Читаем История русской литературы XX века (20–90–е годы). Основные имена. полностью

Раковый корпус — опыт частной судьбы Солженицына, он видел, как ломаются или выпрямляются люди перед лицом неизлечимой болезни. Сам автор во многом был прототипом Олега Костоглотова, но вылечился от рака окончательно, впрочем, Олег тоже покидает клинику здоровым в отличие от Русанова, который уезжает на своем «Москвиче» в ложной уверенности в выздоровлении. И в этом почти мистическом выздоровлении героя, пришедшего в клинику умирать, тоже есть некая метафизическая, экзистенциальная идея. Не имея сил на другого человека, даже такого тонкого и глубокого, как Вега, герой (как и автор когда — то) несет в себе идею исполнения некоего жизненного предназначения. Отсутствие его, глубокий жизненный крах и бессилие его преодолеть делает человека уязвимым перед болезнью. Именно об этом писал Солженицын, размышляя о смерти от рака А.Т. Твардовского, лишенного своего любимого детища — журнала «Новый мир»: «Рак — это рок всех отдающихся жгучему, желчному, обиженному подавленному настроению. В тесноте люди живут, а в обиде гибнут. Так погибли многие уже у нас: после общественного разгрома, смотришь — и умер. Есть такая точка зрения у онкологов: раковые клетки всю жизнь сидят в каждом из нас, а в рост идут, как только пошатнется… — скажем, дух».

Дух нужен был Солженицыну для выполнения своей самой важной жизненной задачи — рассказать о русской истории XX в. и о страданиях миллионов ее жертв — в советских лагерях Архипелага, в мясорубке двух мировых войн.

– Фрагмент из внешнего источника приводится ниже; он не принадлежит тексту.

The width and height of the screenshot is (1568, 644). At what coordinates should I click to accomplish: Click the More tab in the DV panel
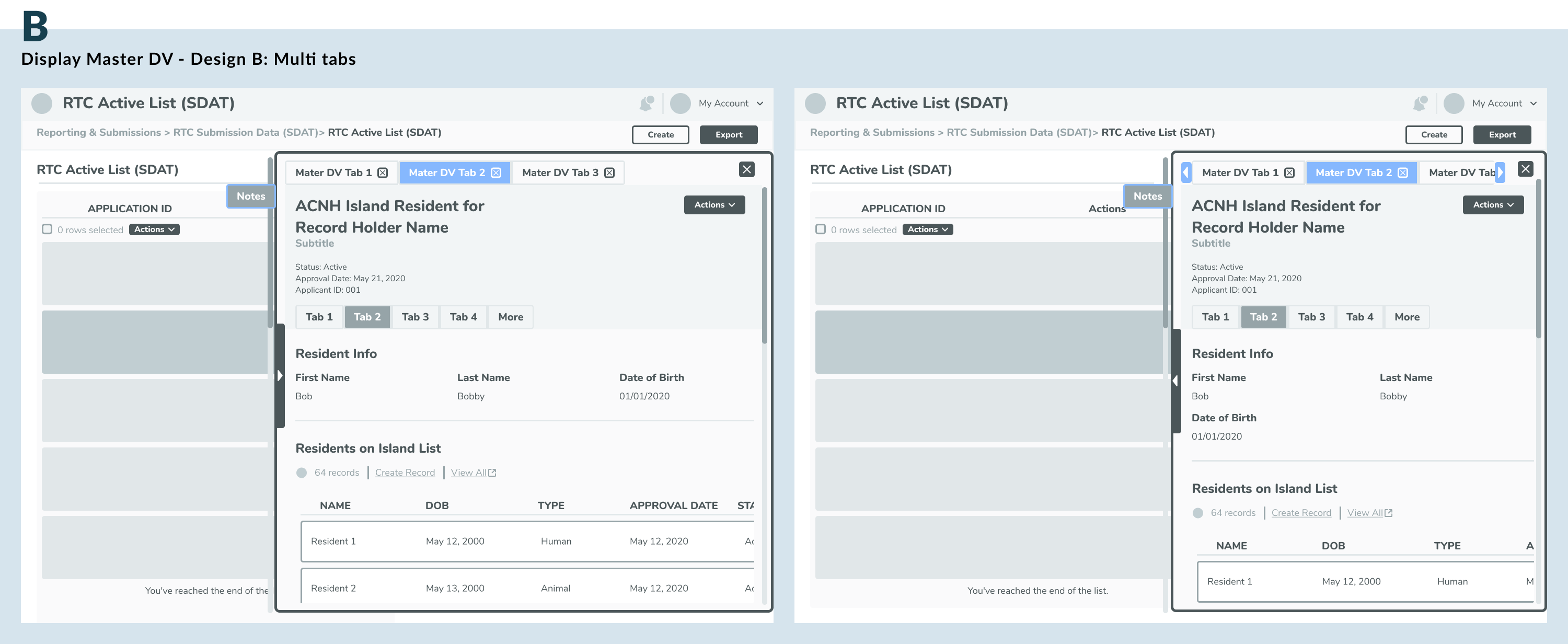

Для этого была нужна новая эстетика — традиционная художественность не могла вынести такой непомерной содержательной нагрузки.

И Солженицын отказывается от традиционных художественных и жанровых форм. Его «Красное колесо» уже не роман, а повествование в отмеренных сроках — такое жанровое определение дает он своему произведению. «Архипелаг ГУЛАГ» тоже нельзя назвать романом — это, скорее, совершенно особый жанр художественной документалистики, основным источником которой является память автора и людей, прошедших ГУЛАГ и пожелавших вспомнить о нем и рассказать. В определенном смысле, это произведение во многом основано на фольклоре нашего столетия, аккумулировавшем страшную память о палачах и жертвах.

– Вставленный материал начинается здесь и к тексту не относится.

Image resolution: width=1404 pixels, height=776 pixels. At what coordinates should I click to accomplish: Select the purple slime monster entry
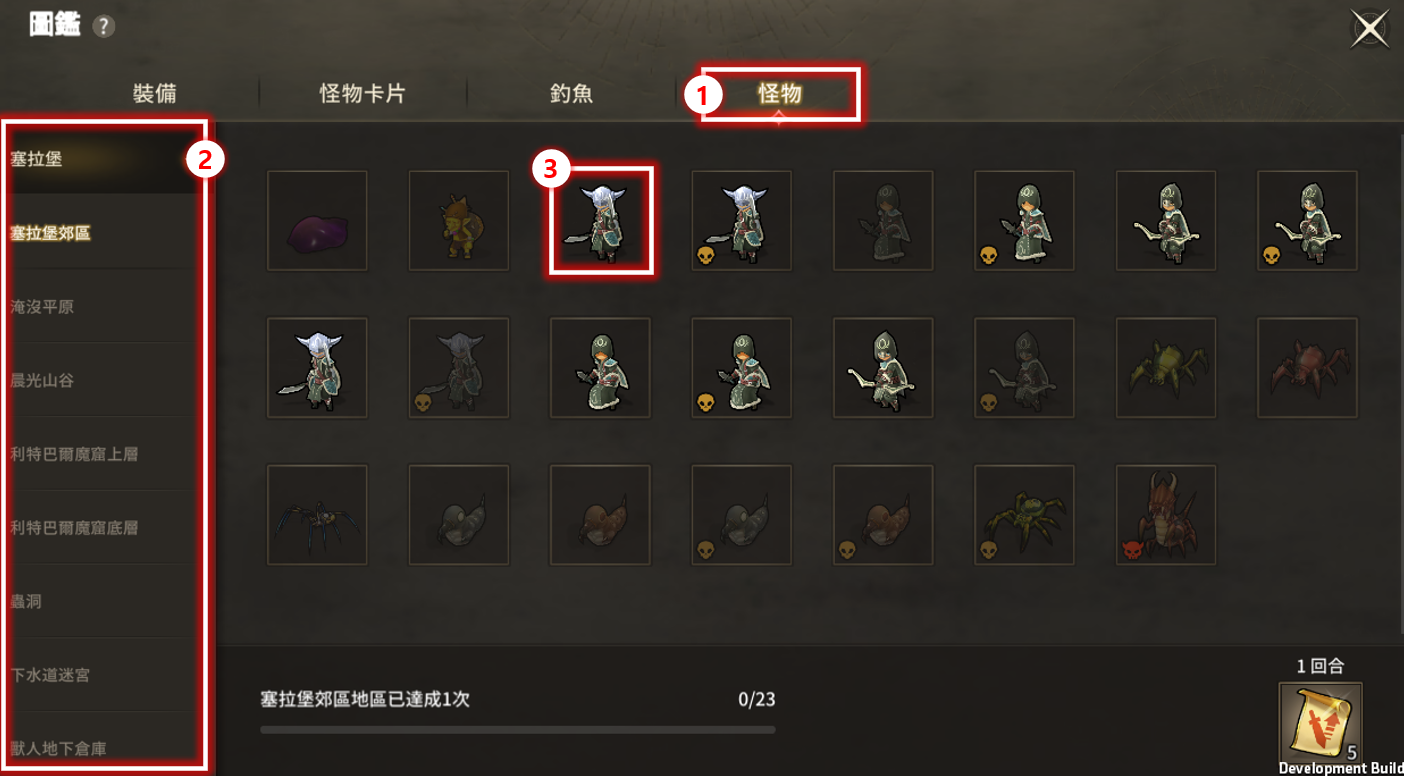point(317,221)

Жанр «Архипелага» Солженицын определяет как «Опыт художественного исследования». Говоря о том, что путь рационального, научно — исторического исследования такого явления советской действительности, как Архипелаг ГУЛАГ, ему был попросту недоступен, Солженицын размышляет о преимуществах художественного исследования над исследованием научным: «Художественное исследование, как и вообще художественный метод познания действительности, дает возможности, которых не может дать наука. Известно, что интуиция обеспечивает так называемый «туннельный эффект», другими словами, интуиция проникает в действительность как туннель в гору. В литературе так всегда было. Когда я работал над «Архипелагом ГУЛАГом», именно этот принцип послужил мне основанием для возведения здания там, где не смогла бы этого сделать наука. Я собрал существующие документы. Обследовал свидетельства двухсот двадцати семи человек. К этому нужно прибавить мой собственный опыт в концентрационных лагерях и опыт моих товарищей и друзей, с которыми я был в заключении. Там, где науке недостает статистических данных, таблиц и документов, художественный метод позволяет сделать обобщение на основе частных случаев. С этой точки зрения художественное исследование не только не подменяет собой научного, но и превосходит его по своим возможностям».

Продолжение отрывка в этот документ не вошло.